• Given data:
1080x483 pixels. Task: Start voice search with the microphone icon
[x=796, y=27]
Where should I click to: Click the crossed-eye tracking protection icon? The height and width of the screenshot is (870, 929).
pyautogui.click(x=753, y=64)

...

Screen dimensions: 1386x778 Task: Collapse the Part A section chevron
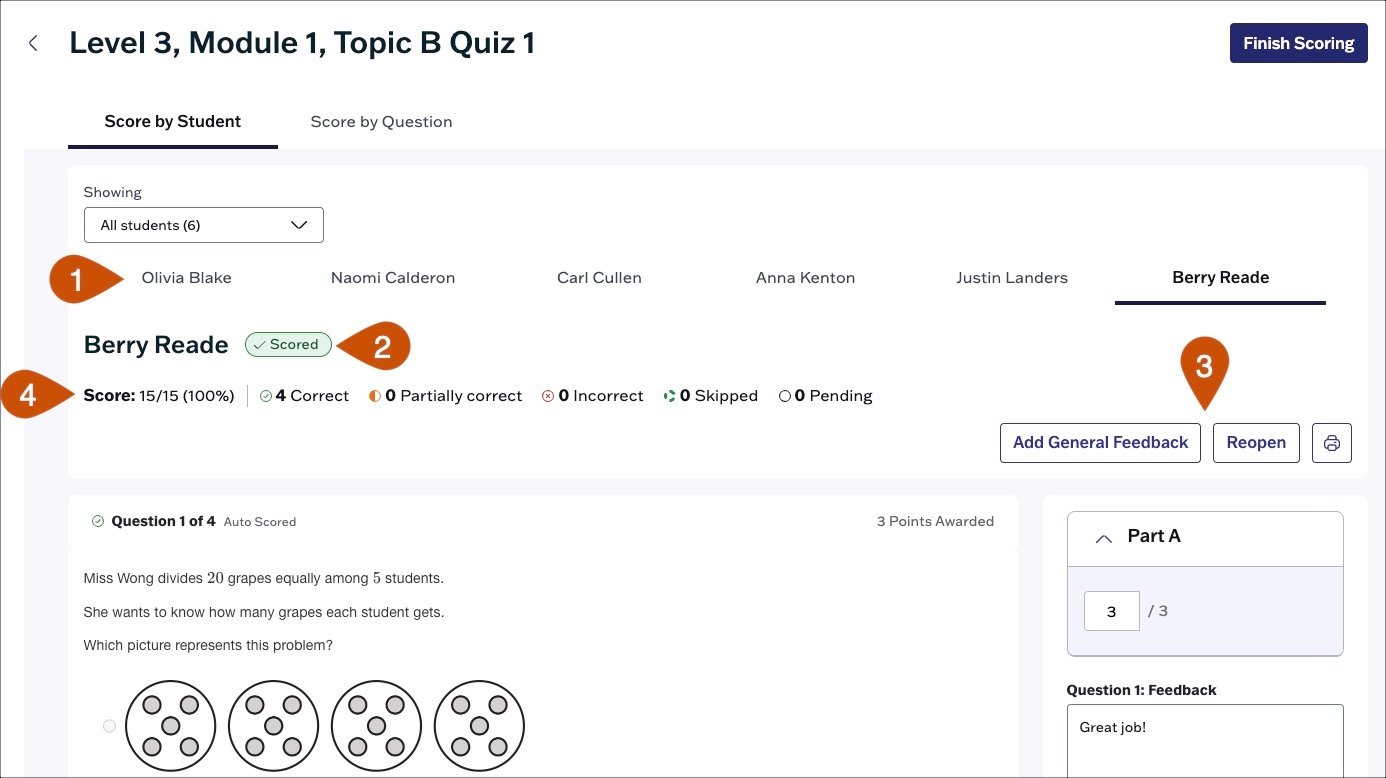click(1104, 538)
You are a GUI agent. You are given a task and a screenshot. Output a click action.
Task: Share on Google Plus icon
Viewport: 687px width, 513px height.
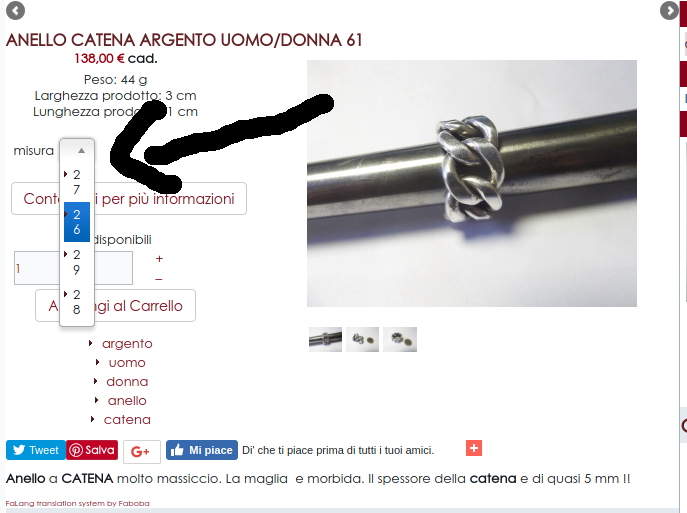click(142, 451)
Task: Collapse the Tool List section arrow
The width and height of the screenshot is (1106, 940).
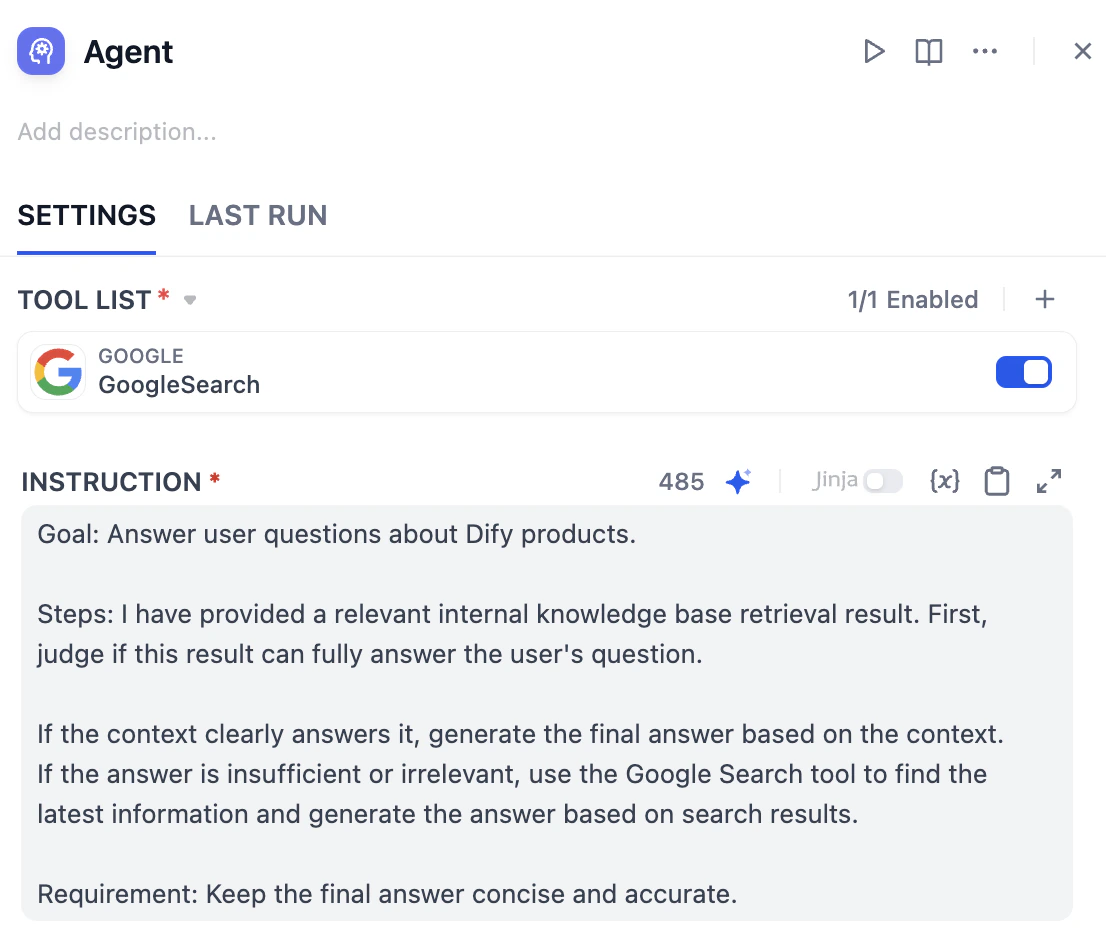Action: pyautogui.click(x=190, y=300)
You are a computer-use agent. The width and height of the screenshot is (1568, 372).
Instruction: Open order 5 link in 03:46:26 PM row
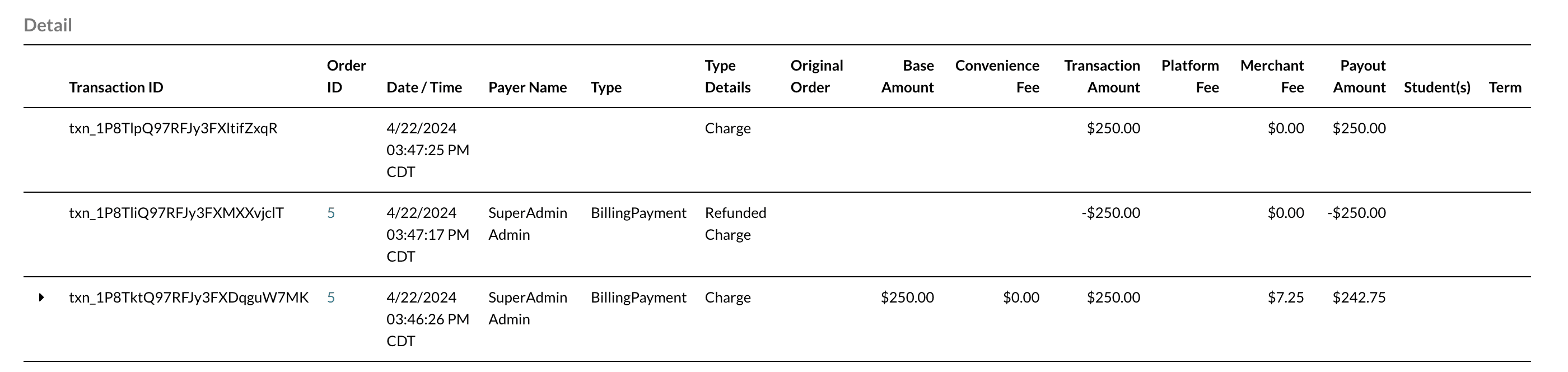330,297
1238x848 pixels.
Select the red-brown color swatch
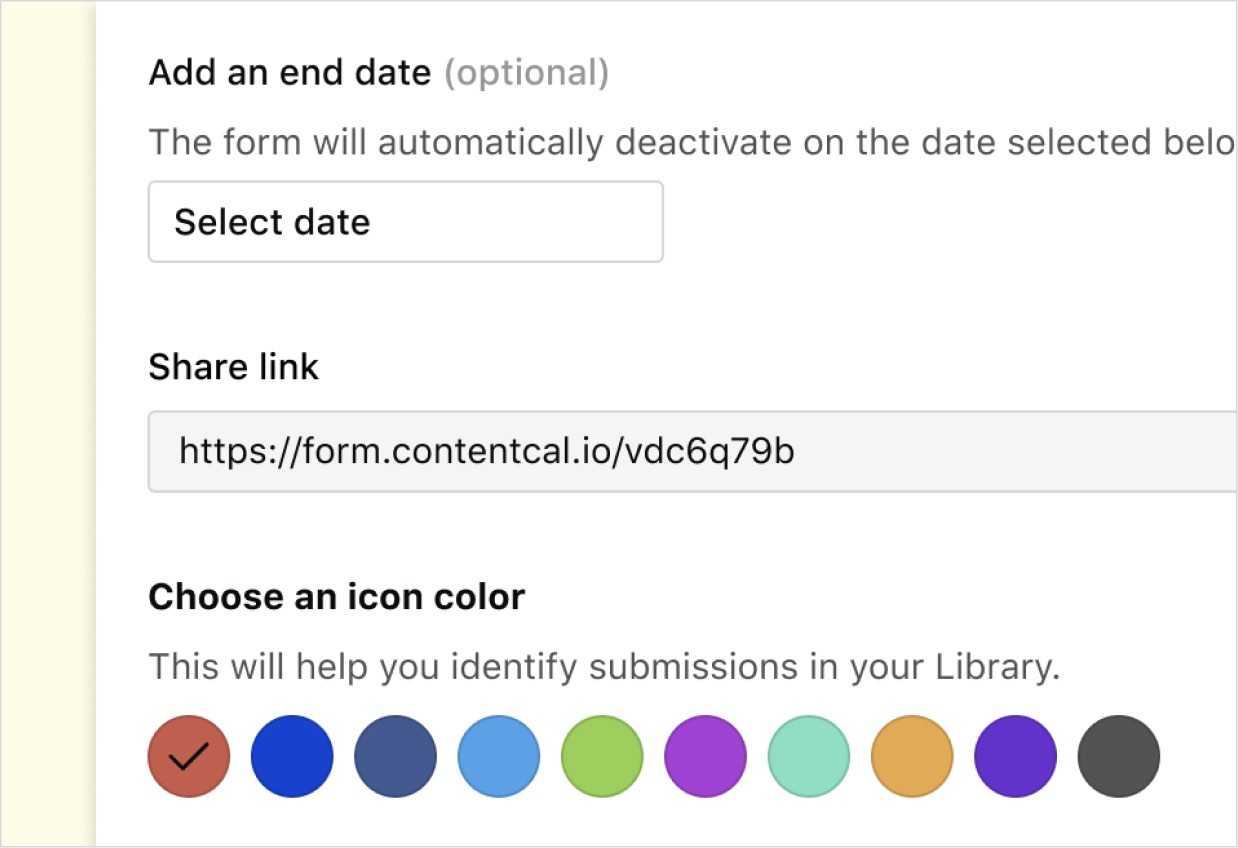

* * *

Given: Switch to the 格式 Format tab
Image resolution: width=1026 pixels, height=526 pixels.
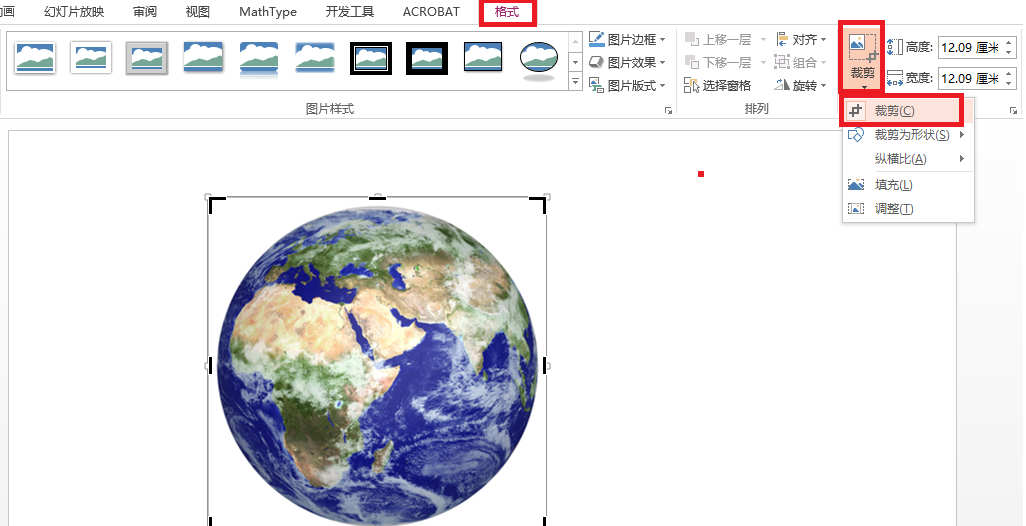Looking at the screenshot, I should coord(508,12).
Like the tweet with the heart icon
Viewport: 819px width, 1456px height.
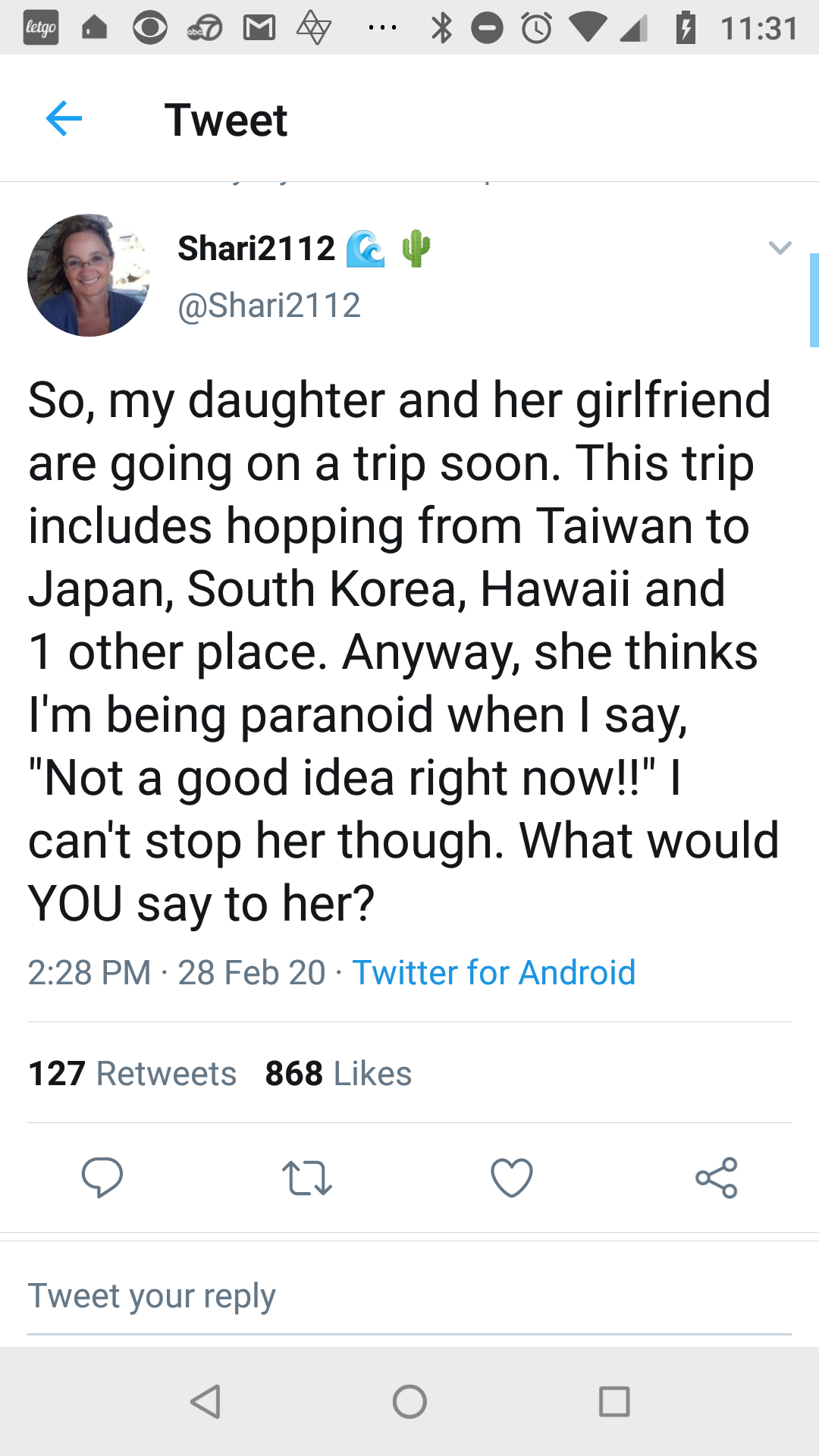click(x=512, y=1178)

• Your assignment: Copy out the lines above from the line containing "You are a computer-use" through the line containing "Select the red-brown color swatch", exactly, and keep the pictures out.

• Worked solution:
You are a computer-use agent. The width and height of the screenshot is (1568, 372).
Instruction: Open order 5 link in 03:46:26 PM row
330,297
1238x848 pixels.
Select the red-brown color swatch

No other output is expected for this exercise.